____ DATA

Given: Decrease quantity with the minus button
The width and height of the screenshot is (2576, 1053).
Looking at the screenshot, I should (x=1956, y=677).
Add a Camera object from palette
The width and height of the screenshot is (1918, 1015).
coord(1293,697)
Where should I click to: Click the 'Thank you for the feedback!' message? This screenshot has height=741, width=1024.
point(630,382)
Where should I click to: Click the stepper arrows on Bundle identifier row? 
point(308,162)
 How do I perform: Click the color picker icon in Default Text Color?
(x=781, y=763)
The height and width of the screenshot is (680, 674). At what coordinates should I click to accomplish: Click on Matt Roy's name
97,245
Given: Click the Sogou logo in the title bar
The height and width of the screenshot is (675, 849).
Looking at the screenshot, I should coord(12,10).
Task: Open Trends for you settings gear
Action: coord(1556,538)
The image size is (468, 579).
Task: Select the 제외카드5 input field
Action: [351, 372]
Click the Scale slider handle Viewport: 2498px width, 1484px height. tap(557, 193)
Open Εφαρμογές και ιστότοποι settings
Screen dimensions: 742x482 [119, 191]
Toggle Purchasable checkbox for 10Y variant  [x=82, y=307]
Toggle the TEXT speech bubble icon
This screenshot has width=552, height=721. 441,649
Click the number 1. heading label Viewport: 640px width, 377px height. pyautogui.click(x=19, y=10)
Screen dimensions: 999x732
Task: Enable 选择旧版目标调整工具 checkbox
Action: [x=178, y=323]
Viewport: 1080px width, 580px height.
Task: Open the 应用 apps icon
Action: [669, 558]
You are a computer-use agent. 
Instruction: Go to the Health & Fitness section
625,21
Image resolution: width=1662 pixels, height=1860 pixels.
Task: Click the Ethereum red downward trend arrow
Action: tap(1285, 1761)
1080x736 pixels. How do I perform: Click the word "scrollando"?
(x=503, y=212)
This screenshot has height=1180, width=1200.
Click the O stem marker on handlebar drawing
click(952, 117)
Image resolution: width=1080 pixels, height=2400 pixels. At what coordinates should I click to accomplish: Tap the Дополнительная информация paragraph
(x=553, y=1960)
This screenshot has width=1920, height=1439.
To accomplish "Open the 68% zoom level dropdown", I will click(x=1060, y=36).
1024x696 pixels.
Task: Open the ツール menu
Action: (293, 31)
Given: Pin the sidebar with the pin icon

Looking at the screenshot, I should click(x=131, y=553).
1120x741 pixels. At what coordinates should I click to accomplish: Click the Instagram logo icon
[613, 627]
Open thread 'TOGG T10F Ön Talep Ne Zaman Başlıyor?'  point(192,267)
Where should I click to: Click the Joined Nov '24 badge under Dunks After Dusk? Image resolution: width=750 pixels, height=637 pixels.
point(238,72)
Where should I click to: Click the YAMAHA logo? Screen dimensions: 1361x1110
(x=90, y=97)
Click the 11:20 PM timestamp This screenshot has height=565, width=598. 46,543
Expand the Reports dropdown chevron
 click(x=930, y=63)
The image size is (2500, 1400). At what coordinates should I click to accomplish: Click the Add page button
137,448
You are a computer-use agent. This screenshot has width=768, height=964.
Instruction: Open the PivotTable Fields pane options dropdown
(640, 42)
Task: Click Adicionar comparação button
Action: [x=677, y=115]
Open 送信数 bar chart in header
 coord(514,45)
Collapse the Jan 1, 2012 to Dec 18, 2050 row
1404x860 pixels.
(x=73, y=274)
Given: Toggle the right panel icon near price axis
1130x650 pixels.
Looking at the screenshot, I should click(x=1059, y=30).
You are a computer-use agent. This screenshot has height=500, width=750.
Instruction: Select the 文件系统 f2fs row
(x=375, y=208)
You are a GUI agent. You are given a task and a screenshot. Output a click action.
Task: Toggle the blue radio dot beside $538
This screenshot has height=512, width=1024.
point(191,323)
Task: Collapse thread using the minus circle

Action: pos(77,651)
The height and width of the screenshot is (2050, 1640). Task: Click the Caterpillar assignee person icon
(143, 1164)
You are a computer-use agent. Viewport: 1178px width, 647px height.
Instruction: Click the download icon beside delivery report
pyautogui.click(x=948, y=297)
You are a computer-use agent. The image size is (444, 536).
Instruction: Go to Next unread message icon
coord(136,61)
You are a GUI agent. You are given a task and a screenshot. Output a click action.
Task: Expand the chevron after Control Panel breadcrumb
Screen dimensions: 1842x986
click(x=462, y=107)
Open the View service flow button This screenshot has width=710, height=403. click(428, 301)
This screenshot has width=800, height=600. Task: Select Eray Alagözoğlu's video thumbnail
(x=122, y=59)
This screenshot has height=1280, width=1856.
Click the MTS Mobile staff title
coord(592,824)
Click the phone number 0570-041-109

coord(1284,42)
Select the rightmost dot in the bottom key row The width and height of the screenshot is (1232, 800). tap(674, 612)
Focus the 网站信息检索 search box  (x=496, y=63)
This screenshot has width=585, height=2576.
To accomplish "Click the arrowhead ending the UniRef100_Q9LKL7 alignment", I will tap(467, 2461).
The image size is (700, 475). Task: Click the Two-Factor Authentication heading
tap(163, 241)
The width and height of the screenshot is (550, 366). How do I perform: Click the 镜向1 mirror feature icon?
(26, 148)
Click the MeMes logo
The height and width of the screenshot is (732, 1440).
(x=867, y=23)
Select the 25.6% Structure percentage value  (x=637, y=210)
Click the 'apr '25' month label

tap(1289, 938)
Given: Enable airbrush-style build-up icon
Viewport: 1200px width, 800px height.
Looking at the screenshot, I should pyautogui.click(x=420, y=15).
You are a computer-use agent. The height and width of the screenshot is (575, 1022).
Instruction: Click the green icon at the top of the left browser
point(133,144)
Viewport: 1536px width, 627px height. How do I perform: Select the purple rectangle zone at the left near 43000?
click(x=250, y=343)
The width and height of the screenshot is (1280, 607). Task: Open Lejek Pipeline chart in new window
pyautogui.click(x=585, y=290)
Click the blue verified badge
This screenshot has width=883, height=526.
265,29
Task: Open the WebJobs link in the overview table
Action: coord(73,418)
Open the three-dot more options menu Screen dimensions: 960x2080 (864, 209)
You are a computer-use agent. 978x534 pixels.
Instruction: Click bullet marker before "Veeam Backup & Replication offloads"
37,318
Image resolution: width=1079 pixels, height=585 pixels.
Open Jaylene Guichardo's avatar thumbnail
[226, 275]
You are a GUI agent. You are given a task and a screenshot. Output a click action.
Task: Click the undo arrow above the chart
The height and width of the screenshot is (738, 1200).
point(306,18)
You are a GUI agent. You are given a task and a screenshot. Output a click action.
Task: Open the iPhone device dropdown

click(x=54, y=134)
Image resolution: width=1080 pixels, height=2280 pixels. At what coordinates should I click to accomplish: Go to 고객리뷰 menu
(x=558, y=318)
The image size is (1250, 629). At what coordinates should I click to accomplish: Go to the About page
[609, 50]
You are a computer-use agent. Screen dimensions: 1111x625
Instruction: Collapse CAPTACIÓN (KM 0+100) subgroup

________

YOUR ASSIGNMENT:
Filter the entries down to the lines containing "computer". Copy each of those lines.

TASK RESULT:
You are a computer-use agent. 
You are a computer-use agent. This screenshot has width=768, height=964.
You are a computer-use agent. This screenshot has height=500, width=750.
You are a computer-use agent. Viewport: 1178px width, 647px height.
You are a computer-use agent. The image size is (444, 536).
You are a computer-use agent. The height and width of the screenshot is (575, 1022).
You are a computer-use agent. 978x534 pixels.
You are a computer-use agent. Screen dimensions: 1111x625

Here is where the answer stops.